1773-04-27, de Joseph Vasselier à Voltaire [François Marie Arouet].
Nourrissez vous de végétaux,
M’écrit un docteur de Marseille;
Mais qu’ils soient tendres et nouveaux.
Ce régime fera merveille
Contre la goutte et tous les maux.
Pour que votre appétit s’éveille
Aux seuls mets que je vous conseille,
Dans mon jardin j’ai fait un choix,
Et je vous offre une corbeille
D’artichauts et de petits pois.

Le courrier m’a effectivement remis hier l’ordonnance et les légumes; permettez moi, monsieur, de les partager avec vous.

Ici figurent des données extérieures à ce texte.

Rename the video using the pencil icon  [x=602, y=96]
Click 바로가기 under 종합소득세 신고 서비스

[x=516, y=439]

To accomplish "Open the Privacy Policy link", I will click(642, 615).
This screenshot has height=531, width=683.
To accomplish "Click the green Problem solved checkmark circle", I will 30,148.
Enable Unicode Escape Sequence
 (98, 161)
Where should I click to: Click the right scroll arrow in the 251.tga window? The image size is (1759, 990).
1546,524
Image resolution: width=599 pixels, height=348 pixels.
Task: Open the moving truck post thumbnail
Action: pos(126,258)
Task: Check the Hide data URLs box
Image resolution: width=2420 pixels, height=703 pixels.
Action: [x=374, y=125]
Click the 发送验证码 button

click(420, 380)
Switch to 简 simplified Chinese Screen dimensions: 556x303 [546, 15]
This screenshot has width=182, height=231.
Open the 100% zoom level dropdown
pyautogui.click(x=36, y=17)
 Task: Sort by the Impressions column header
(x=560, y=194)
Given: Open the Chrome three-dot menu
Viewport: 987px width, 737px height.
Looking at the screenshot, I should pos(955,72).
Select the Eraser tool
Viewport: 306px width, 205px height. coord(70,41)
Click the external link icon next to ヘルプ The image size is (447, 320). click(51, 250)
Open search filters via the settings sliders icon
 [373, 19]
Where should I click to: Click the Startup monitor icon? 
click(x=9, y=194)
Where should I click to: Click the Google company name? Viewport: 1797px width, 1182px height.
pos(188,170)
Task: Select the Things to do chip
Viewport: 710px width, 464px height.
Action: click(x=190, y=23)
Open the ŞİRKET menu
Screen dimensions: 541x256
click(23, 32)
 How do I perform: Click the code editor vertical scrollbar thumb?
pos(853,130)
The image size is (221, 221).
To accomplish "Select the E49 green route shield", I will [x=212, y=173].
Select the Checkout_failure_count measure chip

Car de cette goutte maudite,
Comme Horace, comme Chaulieu,
Comme Montaigne et Montesquieu,
Vous avez reçu la visite.
Si c’est le lot des beaux esprits
Et des sages de cette sorte,
Ma foi, le diable qui la porte,
En me la donnant s’est mépris,
Et la méprise est un peu forte.
Qu’il s’informe donc à Paris,
A nos modernes érudits:
Des savants il aura l’adresse.
Un tel loge dans ce quartier,
Lui dira monsieur Sabatier,
Avec douceur et politesse;
L’autre demeure en tel endroit.
Si ce docteur marquait sa route,
Le diable serait plus adroit;
Et, sans nul quiproquo, la goutte
Irait toujours à qui de droit.

Elle n’exercerait pas ma patience comme elle fait depuis trois jours; car il est bon de vous dire, monsieur, pour que vous me pardonniez mes mauvais vers, que c’est de mon lit que j’ai l’honneur de vous écrire.